Sherpa Hossainy's Blog

Tumbling taka hurts gold business

Posted in Bangladesh, Business, Dhaka, Economy, Industries by Sherpa Hossainy on January 24, 2012

Published in The Independent on 19 January 2012

Read the article in Independent website

Digital print version

The country’s gold industry is going through a lean patch as flagging taka against dollar forces gold traders to push the item prices up, consequently driving the buyers away.

Gold is already trading higher in the local market than the global level, but the perpetual decline of taka is pushing the gold traders into a quandary as customers are averse to buying the precious metal at a higher rate.

“Gold prices should not be this high. But as taka gets weaker we are paying more for gold purchases and this is forcing us to hike the prices,” said Dewan Aminul Islam Shahin, general secretary of Bangladesh Jewellers Samity (BJS).

According to Bangladesh Bank, in the last one year alone taka devalued 15.43 per cent against the greenback. The dollar was trading on Wednesday at Tk 84.05 whereas it was around Tk 69 a year ago.

“It wouldn’t matter if the international gold price remained constant. Now we are paying Tk 12-14 more for every dollar than what we paid a year ago,” said Shahin.

After the historic rise of gold in the international market in mid-August last year, amid the Eurozone debt crisis, situation eased at the year-end. Gold crossed $1,800 per ounce [1 ounce = 31.1034768 grams] in mid-August, while in December it came down to $1,540 per ounce. However, since January gold prices started to shoot up again and on Tuesday gold traded at $1,630 per ounce.

In the course of this rising trend, BJS, the country’s largest gold traders’ association, is set to take the gold prices up again. The 35-member executive committee of BJS will sit  next Tuesday to decide the hike. “If majority of our members opine for a price increase we will implement it immediately,” the BJS general secretary said.

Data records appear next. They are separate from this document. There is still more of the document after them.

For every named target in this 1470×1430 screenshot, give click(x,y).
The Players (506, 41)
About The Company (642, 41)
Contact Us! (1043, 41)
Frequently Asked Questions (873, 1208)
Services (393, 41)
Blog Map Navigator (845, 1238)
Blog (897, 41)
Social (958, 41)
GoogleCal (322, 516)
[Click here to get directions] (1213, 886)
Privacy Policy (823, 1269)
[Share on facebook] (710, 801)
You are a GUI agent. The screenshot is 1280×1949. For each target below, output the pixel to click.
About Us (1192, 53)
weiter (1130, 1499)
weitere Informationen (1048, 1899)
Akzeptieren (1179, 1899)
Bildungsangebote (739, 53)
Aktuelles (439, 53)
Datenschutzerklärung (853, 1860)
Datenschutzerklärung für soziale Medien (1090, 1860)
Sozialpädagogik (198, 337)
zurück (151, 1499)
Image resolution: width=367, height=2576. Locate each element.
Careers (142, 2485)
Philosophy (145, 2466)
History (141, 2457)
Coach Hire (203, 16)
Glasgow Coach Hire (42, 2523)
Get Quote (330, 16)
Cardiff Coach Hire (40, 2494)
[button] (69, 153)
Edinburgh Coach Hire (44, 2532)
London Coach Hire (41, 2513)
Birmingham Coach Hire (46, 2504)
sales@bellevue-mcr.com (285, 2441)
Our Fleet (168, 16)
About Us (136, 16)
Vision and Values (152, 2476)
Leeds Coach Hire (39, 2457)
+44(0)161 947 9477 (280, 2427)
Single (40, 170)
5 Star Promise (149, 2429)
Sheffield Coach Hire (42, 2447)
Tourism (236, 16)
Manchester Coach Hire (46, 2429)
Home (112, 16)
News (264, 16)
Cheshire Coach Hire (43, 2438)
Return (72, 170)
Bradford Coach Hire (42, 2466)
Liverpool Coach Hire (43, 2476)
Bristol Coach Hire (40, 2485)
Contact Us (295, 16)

The latest price hike happened only last Saturday (January 14) where the price of 22-carat gold was increased by Tk 1,513 per “bhori” (local unit of gold measurement, 1 bhori = 11.664 grams). The prices of 18-carat, 21-carat and traditional gold were increased by Tk 1,222, Tk 1,397 and Tk 1,280 per “bhori” respectively.

After the hike, the prices of gold stood at: 22-carat Tk 56,454 per “bhori”, 21-carat Tk 53,888, 18-carat Tk 46,189, and traditional gold Tk 35,109 per “bhori”, according to BJS.

In India, gold prices continued to move up to new highs well beyond September and into December 2011 mainly because the rupee depreciated sharply against the dollar. In early December, spot gold in Delhi market hit a record high of Rs 29,540 per 10 gram. The rupee had moved down to around Rs 54 per $1 in December.

According to the World Gold Council, sharp volatility in gold prices and inflation do impact discretionary spending.

“When the gold price crossed the Tk 25,000 mark we started losing business as the customer base shrank,” Shahin said.

Very few customers now buy gold, and this is also confined to wedding occasions. No one wants to buy gold now unless it is mandatory, he said.

However, the traditional gold buying for wedding ceremonies is also hit by the rising prices, especially the middle-class is suffering the most. “A few years back, you could buy a whole set of jewelleries at Tk 50,000. Now you have to spend six times more just to get a bare minimum of five ‘bhoris’,” Shahin said.

The reluctant customer base is also forcing small jewellers to shut down businesses even amid the “wedding season”, which otherwise usually buoys the market. Dilip Roy, president of BJS, said, “20 per cent of the small shops have closed down now and the overall business is halved.”

Roy believes formulation of a gold policy can make this wobbling situation change. “If there was a gold policy, we would be able to buy gold from Bangladesh Bank. Then the price fluctuation in the international market would have a much lower impact,” he said.

In April, the ministry of commerce formed an inter-ministerial committee after receiving a letter from the BJS seeking formulation of a gold policy in three months. The committee then decided to make a jewellery industry policy, under the supervision of the industries ministry, immediately after formulation of the import policy, which will allow Bangladesh’s jewellery manufacturers to purchase gold through proper channels.

However, the progress following the formation of the committee has been sluggish, making matters much worse, Roy lamented.